▸ Available records

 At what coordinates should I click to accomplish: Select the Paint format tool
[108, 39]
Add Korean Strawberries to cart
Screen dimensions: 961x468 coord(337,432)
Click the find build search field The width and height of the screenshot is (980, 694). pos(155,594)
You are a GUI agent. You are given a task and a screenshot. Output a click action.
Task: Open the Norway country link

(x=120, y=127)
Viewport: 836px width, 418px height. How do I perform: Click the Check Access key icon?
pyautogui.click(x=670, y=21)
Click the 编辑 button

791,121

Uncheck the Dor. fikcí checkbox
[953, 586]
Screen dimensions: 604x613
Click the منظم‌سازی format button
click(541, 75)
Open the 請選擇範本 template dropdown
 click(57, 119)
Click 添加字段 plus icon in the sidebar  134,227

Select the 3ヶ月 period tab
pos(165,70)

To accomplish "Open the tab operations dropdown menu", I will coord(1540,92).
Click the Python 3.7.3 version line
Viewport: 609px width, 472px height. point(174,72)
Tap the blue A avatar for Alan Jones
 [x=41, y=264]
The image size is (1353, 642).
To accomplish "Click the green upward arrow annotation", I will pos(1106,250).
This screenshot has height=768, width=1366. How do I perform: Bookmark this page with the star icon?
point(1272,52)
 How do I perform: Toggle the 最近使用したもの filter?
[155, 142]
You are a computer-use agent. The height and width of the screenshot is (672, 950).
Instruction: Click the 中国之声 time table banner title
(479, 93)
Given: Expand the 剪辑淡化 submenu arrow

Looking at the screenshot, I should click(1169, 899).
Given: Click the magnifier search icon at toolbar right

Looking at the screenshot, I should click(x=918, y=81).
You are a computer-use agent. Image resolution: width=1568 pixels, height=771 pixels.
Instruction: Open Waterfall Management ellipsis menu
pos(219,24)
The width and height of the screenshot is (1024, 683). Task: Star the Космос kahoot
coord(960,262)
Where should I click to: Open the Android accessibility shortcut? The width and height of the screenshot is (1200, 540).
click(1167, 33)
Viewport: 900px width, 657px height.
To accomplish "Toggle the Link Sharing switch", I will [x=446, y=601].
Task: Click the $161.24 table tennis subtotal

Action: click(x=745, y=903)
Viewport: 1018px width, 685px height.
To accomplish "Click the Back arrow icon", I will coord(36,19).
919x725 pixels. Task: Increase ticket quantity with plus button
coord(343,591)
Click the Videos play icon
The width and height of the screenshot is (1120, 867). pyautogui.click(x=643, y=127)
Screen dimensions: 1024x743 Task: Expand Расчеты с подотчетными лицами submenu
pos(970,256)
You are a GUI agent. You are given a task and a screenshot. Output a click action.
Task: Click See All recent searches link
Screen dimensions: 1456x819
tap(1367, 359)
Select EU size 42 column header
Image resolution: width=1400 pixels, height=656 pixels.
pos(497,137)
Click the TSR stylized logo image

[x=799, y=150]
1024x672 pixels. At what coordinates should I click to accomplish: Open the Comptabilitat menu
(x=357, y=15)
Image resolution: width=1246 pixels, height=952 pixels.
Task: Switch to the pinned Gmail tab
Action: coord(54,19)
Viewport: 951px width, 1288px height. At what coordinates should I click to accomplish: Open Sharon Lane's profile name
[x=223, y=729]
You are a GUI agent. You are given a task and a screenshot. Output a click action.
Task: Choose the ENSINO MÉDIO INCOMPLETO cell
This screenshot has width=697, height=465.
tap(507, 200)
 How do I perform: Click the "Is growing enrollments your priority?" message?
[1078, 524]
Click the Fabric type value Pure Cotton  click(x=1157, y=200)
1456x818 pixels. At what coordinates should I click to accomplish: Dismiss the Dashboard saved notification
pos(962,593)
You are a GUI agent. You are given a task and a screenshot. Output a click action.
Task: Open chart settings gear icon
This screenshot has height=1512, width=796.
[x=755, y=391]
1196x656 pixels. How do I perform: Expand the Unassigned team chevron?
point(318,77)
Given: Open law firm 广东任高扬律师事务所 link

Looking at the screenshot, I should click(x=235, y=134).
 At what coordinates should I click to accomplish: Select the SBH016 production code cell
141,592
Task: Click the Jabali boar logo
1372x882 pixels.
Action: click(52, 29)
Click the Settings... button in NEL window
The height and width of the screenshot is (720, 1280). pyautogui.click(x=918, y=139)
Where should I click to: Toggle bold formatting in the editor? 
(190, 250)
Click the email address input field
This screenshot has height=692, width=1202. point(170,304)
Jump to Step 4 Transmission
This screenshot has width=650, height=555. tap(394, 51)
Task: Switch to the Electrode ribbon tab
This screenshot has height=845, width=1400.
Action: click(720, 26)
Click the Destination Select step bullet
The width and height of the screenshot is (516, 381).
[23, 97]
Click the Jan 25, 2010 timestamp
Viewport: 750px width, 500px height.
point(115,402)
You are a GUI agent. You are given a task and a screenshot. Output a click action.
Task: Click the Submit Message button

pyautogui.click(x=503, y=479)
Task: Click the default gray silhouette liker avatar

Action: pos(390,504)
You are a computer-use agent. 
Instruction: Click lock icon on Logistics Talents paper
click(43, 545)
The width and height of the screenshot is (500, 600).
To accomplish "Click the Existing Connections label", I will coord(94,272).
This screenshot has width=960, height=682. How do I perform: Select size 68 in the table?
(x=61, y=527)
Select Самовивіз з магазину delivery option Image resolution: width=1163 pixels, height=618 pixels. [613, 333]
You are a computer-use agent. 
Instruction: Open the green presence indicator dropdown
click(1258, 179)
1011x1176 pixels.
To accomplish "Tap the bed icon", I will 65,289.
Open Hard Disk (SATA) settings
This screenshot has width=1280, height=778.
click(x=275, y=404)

▸ Work instruction
From the line that holds "Instruction: Click lock" down to the last line of the material, copy every line exactly and add nothing.

▸ Solution below
Instruction: Click lock icon on Logistics Talents paper
click(43, 545)
The width and height of the screenshot is (500, 600).
To accomplish "Click the Existing Connections label", I will coord(94,272).
This screenshot has width=960, height=682. How do I perform: Select size 68 in the table?
(x=61, y=527)
Select Самовивіз з магазину delivery option Image resolution: width=1163 pixels, height=618 pixels. [613, 333]
You are a computer-use agent. 
Instruction: Open the green presence indicator dropdown
click(1258, 179)
1011x1176 pixels.
To accomplish "Tap the bed icon", I will 65,289.
Open Hard Disk (SATA) settings
This screenshot has width=1280, height=778.
click(x=275, y=404)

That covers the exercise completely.